The place occupies the corner of a massive, sprawling, traffic-clogged, consumer-unfriendly, California-type shopping center at 44th Street and Thomas. Wrap City Grill's cheery, colorful interior has a California look, too: neon beer signs, tabletops brightened with nifty collages, tiny lights twinkling overhead. Naturally, the three televisions behind the bar are tuned to sports, and rock music blares out of the music system. It's a look that fairly screams, "Franchise me." I certainly wouldn't mind, as long as the operators could keep up the quality.

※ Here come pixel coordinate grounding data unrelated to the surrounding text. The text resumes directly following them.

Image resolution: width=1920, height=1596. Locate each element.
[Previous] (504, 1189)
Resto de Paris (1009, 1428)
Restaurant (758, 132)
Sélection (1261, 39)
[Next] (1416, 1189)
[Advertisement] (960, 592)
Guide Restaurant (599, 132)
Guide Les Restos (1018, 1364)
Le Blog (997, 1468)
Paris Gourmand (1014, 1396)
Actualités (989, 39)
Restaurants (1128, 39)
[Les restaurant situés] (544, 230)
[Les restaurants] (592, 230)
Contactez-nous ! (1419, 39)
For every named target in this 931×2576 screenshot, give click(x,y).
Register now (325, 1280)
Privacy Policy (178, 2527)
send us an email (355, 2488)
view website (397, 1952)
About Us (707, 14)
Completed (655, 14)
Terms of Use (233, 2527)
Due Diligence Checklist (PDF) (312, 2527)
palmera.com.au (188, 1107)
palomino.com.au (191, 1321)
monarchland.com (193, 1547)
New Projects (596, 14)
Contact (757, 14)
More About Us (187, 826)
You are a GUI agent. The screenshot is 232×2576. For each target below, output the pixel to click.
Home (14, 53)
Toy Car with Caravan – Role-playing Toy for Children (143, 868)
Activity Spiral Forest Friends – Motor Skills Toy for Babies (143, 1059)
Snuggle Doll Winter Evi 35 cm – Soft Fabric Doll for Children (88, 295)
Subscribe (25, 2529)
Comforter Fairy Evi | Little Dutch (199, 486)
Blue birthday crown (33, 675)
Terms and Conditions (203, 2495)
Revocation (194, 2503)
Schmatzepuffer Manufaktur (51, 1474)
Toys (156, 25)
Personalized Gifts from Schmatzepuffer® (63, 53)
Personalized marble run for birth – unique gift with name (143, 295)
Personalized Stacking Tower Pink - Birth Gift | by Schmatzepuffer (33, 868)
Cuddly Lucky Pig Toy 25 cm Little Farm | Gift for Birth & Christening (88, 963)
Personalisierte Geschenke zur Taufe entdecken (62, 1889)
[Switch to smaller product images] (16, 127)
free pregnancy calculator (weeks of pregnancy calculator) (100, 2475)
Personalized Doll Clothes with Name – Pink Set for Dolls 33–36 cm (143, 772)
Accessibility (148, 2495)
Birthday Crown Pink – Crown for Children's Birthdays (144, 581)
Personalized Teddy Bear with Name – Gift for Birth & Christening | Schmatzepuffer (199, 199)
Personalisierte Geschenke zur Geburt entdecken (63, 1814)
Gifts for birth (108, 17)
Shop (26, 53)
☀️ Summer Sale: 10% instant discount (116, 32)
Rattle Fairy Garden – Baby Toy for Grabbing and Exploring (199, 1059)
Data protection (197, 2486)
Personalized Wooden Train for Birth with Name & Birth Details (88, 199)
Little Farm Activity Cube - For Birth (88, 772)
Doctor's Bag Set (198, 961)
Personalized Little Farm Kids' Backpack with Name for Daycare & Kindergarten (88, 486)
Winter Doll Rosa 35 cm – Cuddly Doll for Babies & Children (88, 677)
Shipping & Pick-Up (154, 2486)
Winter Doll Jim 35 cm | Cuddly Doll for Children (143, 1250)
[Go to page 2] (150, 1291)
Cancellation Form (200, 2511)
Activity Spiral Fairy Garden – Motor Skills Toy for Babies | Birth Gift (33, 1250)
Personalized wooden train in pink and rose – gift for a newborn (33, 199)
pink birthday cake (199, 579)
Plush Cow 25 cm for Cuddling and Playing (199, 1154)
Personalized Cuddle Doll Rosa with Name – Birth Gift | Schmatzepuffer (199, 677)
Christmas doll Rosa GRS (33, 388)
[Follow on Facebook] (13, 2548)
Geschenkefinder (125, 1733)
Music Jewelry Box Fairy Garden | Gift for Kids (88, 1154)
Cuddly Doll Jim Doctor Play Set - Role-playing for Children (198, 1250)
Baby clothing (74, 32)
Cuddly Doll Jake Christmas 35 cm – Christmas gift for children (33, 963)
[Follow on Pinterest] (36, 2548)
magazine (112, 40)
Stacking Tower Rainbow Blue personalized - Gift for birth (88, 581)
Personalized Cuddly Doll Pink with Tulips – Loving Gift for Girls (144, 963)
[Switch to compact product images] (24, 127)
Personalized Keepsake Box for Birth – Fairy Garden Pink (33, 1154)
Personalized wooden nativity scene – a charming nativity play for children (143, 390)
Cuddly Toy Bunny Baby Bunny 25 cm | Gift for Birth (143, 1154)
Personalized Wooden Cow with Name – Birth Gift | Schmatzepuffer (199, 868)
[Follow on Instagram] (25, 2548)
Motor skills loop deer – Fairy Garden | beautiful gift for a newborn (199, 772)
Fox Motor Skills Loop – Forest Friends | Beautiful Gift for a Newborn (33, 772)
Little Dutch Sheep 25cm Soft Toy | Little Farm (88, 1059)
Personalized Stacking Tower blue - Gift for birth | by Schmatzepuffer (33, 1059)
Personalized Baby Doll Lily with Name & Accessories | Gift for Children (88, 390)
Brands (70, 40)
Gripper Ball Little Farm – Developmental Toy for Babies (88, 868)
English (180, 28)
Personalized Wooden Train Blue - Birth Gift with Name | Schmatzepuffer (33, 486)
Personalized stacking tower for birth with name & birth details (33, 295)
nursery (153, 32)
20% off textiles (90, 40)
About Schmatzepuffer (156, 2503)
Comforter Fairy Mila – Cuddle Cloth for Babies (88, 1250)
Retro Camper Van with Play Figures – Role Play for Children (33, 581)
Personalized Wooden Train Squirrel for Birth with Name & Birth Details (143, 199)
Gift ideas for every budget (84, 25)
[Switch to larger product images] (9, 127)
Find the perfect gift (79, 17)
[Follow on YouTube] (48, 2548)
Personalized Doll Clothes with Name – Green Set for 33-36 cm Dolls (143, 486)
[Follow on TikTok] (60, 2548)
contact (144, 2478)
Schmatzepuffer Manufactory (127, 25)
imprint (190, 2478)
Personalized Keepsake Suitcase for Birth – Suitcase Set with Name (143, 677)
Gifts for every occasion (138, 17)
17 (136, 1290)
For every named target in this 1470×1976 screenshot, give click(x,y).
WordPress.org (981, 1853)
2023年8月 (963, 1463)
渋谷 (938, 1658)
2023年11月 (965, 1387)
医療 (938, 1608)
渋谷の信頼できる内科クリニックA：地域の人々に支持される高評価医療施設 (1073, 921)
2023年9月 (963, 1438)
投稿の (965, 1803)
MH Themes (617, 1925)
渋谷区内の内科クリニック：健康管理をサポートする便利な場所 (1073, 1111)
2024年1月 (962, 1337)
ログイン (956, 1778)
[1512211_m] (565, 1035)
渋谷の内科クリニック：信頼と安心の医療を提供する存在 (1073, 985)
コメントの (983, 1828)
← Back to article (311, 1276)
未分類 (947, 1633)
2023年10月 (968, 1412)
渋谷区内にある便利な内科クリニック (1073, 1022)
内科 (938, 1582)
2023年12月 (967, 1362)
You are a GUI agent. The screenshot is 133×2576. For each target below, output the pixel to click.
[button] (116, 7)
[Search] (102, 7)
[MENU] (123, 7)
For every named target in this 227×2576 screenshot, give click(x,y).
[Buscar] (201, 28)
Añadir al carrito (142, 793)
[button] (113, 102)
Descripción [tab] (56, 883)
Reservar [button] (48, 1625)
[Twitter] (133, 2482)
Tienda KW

Although Wrap City Grill offers salads and burgers, the 18 imaginative wraps are the heart of this operation. They're wonderful, fresh, huge, heavy, filling critters that are almost as suitable for bench-pressing as they are for eating. Management ought to consider offering half-size options.
Beginners may want to start off conservatively, with meat and potatoes. That would be the Kansas City wrap, lots of tender grilled steak, bacon-flecked mashed potatoes, grilled onions and peppers, black-bean-and-corn relish, and a kicky sweet/spicy barbecue sauce that brings everything together, all folded into a sun-dried-tomato-and-basil tortilla.
If you want to get more daring, there's plenty of opportunity. The Goat and Thai wrap's principal ingredient is chicken breast grilled in a peanut-barbecue sauce, teamed with fruited rice in a chile tortilla. If you're looking for some heat, check out the Ragin' Cajun Shrimp wrap, decent-size shrimp (not those teeny creatures that shouldn't even be called "shrimp") paired with Cajun rice, olives, a bit of goat cheese and tomatillo salsa with a real hot pepper snap.
I'm particularly fond of the fish wraps. The Rocky Point wrap employs grilled fish, fruited rice, spinach and an effective chipotle honey sauce. The Fin There Done That wrap (yes, the cutesy names get wearying after a while) is even better: lightly seared ahi tuna partnered with veggies in a quirky peanut sauce.
It will probably take a few visits to screw your courage up to the point where you can order the Ajo Alfredo or Godfather wraps. The former features ground chicken sausage, risotto, coleslaw, roasted garlic tomatillo salsa and a "Southwest" Alfredo sauce. The latter brings together chicken sausage, garlic-basil mashed potatoes, black-bean-corn relish, "Mediterranean" coleslaw, roasted garlic red sauce and pesto-goat-cheese sauce.
If those are too daunting, you can always retreat to the tasty BLT wrap: bacon, lettuce and tomato gilded with rice, spinach and what the menu calls an "avocado zucchini sauce." All the wraps come with fresh chips and house-made pico de gallo that's much better than it has to be.